ELEZIONI TUNISINE: «PRIMAVERA» ADDIO, di Pier Francesco Zarcone (Mondo Arabo in rivolta XXIV)

Dopo tanti articoli a commento della cosiddetta “primavera araba” è quasi obbligatorio scrivere sull’esito delle elezioni tunisine che avrebbero dovuto sancire l’ingresso di quel paese nell’area liberal/democratica, come sempre ci hanno detto i mass-media occidentali, contando sul fatto che la Tunisia in linea di massima è il paese arabo con maggiore tasso di laicità. Il risultato elettorale, tuttavia, ha dato al partito islamista en-Nahda una maggioranza relativa superiore al 40%! Figuriamoci cosa accadrà con le elezioni egiziane dove gli islamisti sono più forti che in Tunisia.

Cambia il vento
Dopo una massiccia rivolta popolare in Tunisia, con parole d’ordine totalmente laiche, ecco che un partito islamista (promosso alla qualificazione di “moderato” dai media) sostanzialmente vince le prime elezioni libere. Il primo segnale della mutata direzione del vento politico è dato dall’aumento in pubblico di teste femminili coperte.
Delusione nei più, qui da noi, e risolini a carico dei commentatori che troppo presto avevano proclamato un cambiamento oggi smentito dai fatti.  Ne esce meno pregiudicato chi aveva presentato i suoi commenti nell’ottica condizionante del “a parità di condizioni”.
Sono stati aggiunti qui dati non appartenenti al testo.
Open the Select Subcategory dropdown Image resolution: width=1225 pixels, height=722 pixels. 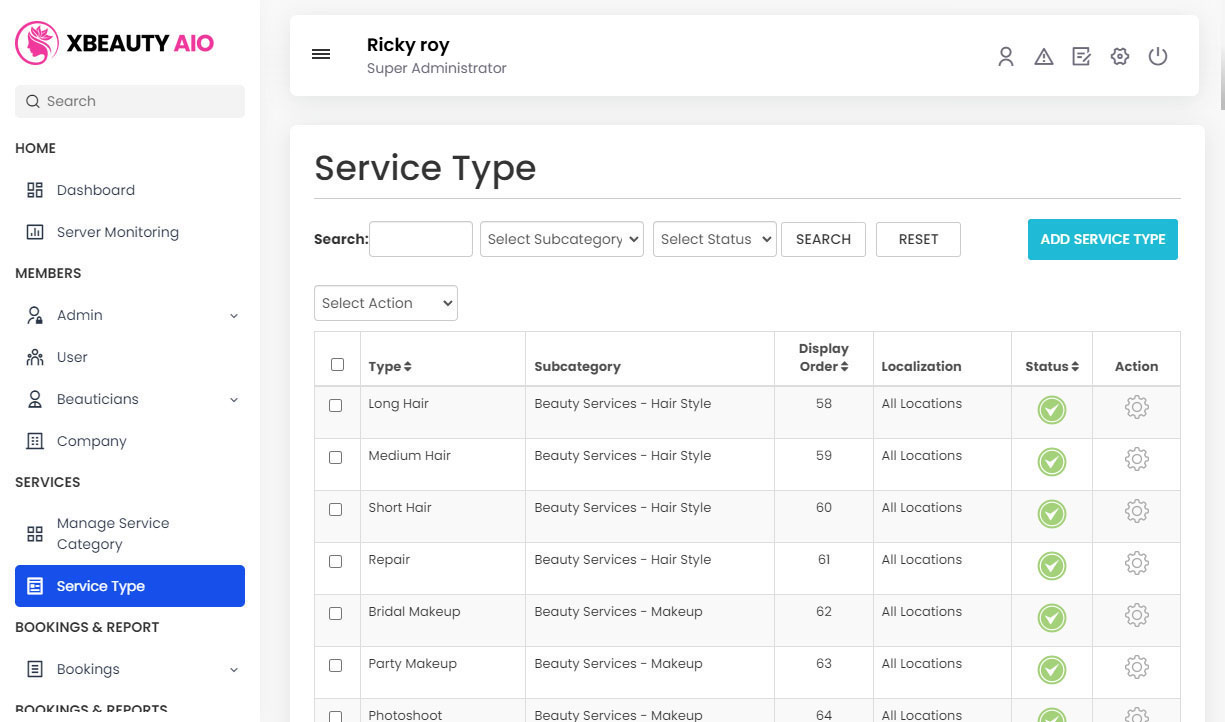pyautogui.click(x=561, y=239)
Il risultato elettorale tunisino – è bene dirlo – non è necessariamente una sorpresa, almeno se si considerano le dinamiche dei “processi rivoluzionari” (in senso lato, poiché in Tunisia c’è stato solo un cambio di regime). Il fatto è che i soggetti attivi di questi processi sono sempre minoranze che hanno preliminarmente effettuato un certo e debito cambio di mentalità. Nelle maggioranze che restano a casa essi possono trovare gradi maggiori o minori di simpatia e/o solidarietà, o quanto meno indifferenza; ma – cosa importantissima – si tratta generalmente di maggioranze rimaste estranee al mutamento di mentalità avvenuto nei soggetti attivi dell’intervenuto processo rivoluzionario.

Criticità delle elezioni
Non è la prima volta (anche in aree non islamiche) che l’elettorato, dopo la caduta del vecchio regime, premi posizioni o più arretrate o addirittura conservatrici; magari non identificantesi pienamente con il vecchio regime, ma comunque espressive di orientamenti antitetici a quelli animatori di quanti si erano rivoltati.
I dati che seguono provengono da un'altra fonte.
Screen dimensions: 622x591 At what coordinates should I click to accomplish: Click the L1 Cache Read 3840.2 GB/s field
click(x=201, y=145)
Il rapporto fra rivolta vittoriosa e svolgimento del classico elettoralismo liberal/democratico è complesso e delicato. Partiamo dal fatto che sia il mero cambio violento di regime sia l’effettiva rivoluzione politico/sociale sono nell’immediato realtà deboli, ancora lungi dall’essere consolidate. Esse, quindi, si devono autoproteggere. Il problema sta nel “come”.
Senza addentrarci nell’arduo campo teorico/pratico della difesa delle rivoluzioni (in senso lato) tuttavia uno spunto è ricavabile proprio dagli assetti costituzionali borghesi: come qui esistono principî e norme non modificabili nemmeno con referendum – il farlo vorrebbe dire rompere con l’assetto costituzionale vigente – così dopo un cambio di regime, ovvero una rivoluzione, si dovrebbero porre all’elettorato dei “paletti programmatici” non valicabili. Naturalmente se si è in grado di farlo, Comunque una rivoluzione messa ai voti è inevitabilmente una rivoluzione perduta (ne sanno qualcosa i sandinisti del Nicaragua).
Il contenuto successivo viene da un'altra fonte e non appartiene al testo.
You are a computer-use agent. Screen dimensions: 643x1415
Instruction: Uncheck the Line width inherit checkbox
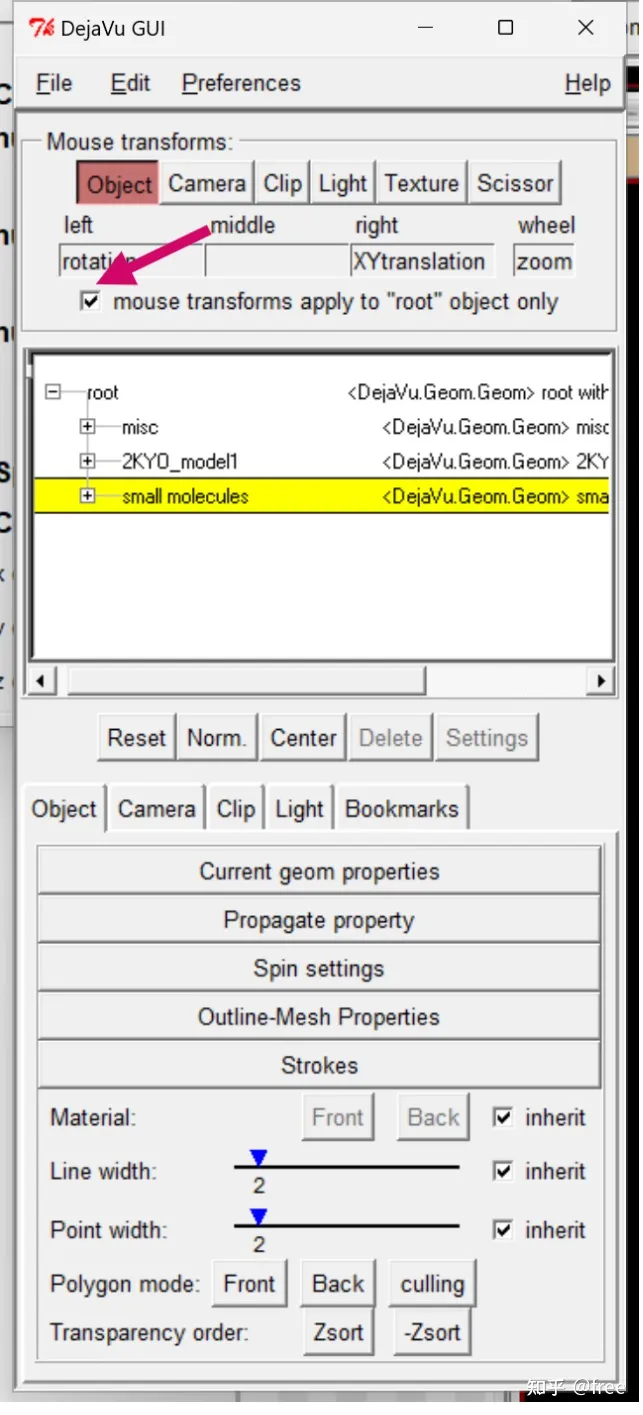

In Tunisia non è stato chiesto ai partiti presentatisi alle elezioni nessun impegno programmatico conforme allo spirito della rivolta popolare da cui gli islamisti era rimasti assenti. Ragion per cui resta forte il rischio dell’azione autoritario/dittatoriale da parte dei vincitori nelle urne; cioè la cosiddetta “democrazia totalitaria”.
Oggi la società tunisina appare spaccata a metà, fra due parti che culturalmente e ideologicamente hanno assai poco in comune. La vittoria degli islamisti è la vittoria di una forte componente della società tunisina non toccata dalla modernizzazione laicizzante, più subita che assimilata. D’altro canto in Europa la laicizzazione delle società e delle coscienze non solo è stata il frutto di vari secoli, ma durante quel lungo periodo di tempo sono intervenuti (e hanno vinto) fenomeni di trasformazione economica, sociale, politica, culturale e religiosa, in buona sostanza caratterizzata da una rilevante perdita di potere per le religioni organizzate e dalla riduzione del fatto religioso alla mera sfera privata. Nel mondo arabo (e musulmano in genere) fenomeni del genere non si sono ancora manifestati dal suo interno.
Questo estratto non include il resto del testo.